## Input material
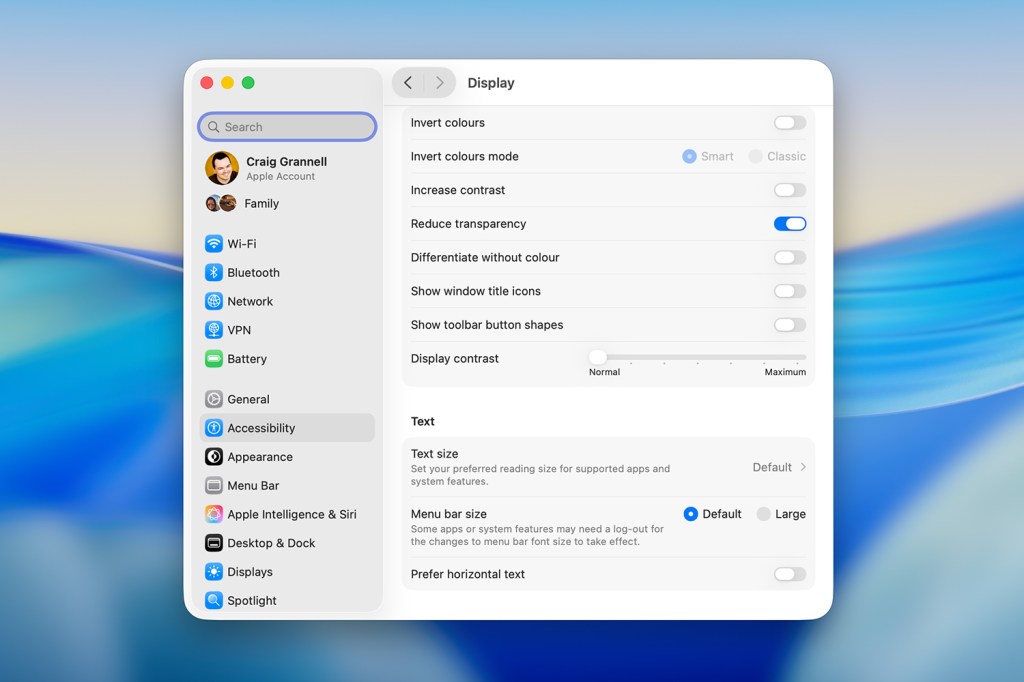Select Large menu bar size option
This screenshot has height=682, width=1024.
coord(764,514)
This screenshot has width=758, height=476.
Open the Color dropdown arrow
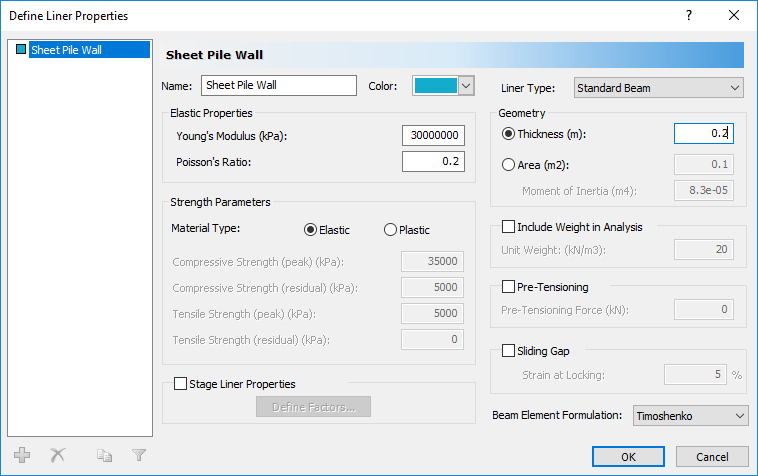point(466,87)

## Task objective
The expected output is the lines from the line that contains "This screenshot has width=758, height=476." through the last line of the material, reproduced exactly, with both ends present and pictures absent.

## Answer to this task
This screenshot has width=758, height=476.
Open the Color dropdown arrow
point(466,87)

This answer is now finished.